As I was finishing buying up the last of my things, the market place began to fill with people. I headed quickly to buy my pastries before it became too crowded. This was why I did not want to return to Hogwarts. The crowds, the chatter. There was far too much of it for me to feel confident. I couldn't even feel confident in my own home yet.
I purchase four pastries and make my way through the crowd to Ollivander's. He grins at me as I drop it off while he assists a new young witch finding her first wand. The look on her face as it chooses her. This is true magic. Not what we produce, but the feelings we have, the reactions we share.
I exited quickly and made my way from Diagon Alley. I made sure everything was nice and neat inside my newly purchased bag, since I had forgotten to bring one on my way out the door, and I found a place secluded enough to leave from and apparated back to my forest.
I followed my footprints back to the edge of my wards. Had I put them back up? No!? Wait, yes. Yes I did, a sigh of relief came out of me as I removed them and stepped closer to my house. I spent time replacing the wards before I relaxed again and finished heading toward the house.
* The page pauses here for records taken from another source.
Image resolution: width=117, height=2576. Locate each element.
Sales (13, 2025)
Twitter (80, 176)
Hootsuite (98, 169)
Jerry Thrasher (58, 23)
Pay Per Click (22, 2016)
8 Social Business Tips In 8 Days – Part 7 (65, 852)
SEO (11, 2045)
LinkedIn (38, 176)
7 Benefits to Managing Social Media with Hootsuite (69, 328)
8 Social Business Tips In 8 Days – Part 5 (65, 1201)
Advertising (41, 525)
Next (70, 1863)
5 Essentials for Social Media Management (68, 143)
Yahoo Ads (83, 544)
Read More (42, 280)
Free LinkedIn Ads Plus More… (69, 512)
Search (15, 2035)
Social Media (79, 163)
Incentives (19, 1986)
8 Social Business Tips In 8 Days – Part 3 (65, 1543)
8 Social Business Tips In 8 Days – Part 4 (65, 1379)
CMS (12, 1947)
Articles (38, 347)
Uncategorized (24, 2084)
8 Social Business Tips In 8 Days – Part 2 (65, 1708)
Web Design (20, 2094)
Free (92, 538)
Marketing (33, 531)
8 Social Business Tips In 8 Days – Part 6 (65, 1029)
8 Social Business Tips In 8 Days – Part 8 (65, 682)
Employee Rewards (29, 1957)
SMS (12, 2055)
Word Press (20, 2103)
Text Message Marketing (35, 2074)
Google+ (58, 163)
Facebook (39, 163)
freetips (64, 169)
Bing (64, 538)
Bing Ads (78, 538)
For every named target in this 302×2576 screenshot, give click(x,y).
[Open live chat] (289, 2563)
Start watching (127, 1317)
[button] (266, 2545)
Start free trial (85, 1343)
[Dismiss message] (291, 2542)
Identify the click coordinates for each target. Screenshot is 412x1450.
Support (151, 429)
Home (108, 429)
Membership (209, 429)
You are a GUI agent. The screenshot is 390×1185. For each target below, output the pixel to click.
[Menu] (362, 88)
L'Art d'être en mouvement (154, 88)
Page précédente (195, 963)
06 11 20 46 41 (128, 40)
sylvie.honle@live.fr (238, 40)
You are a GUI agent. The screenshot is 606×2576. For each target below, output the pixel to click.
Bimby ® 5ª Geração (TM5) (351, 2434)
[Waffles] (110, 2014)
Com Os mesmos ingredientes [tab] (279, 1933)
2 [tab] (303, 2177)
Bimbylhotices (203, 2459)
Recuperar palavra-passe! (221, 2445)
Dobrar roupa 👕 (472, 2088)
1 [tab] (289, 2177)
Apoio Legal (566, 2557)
Once inside, I drew my wand and quietly checked each room before heading upstairs to finish my sweep to make sure nothing was out of place, and there were no intruders. I took my things to the kitchen, placing all things that needed to stay cool or be frozen inside the fridge. Everything has a place, and everything appeared to be in place.
I sat by the fireplace, covering my feet with a blanket. The crackle of the fire was comforting. My day, though it would seem to most as uneventful, was a struggle for me. To be home and away from all the noise now was pleasant. I was in fact so relaxed, that I quickly began to doze off.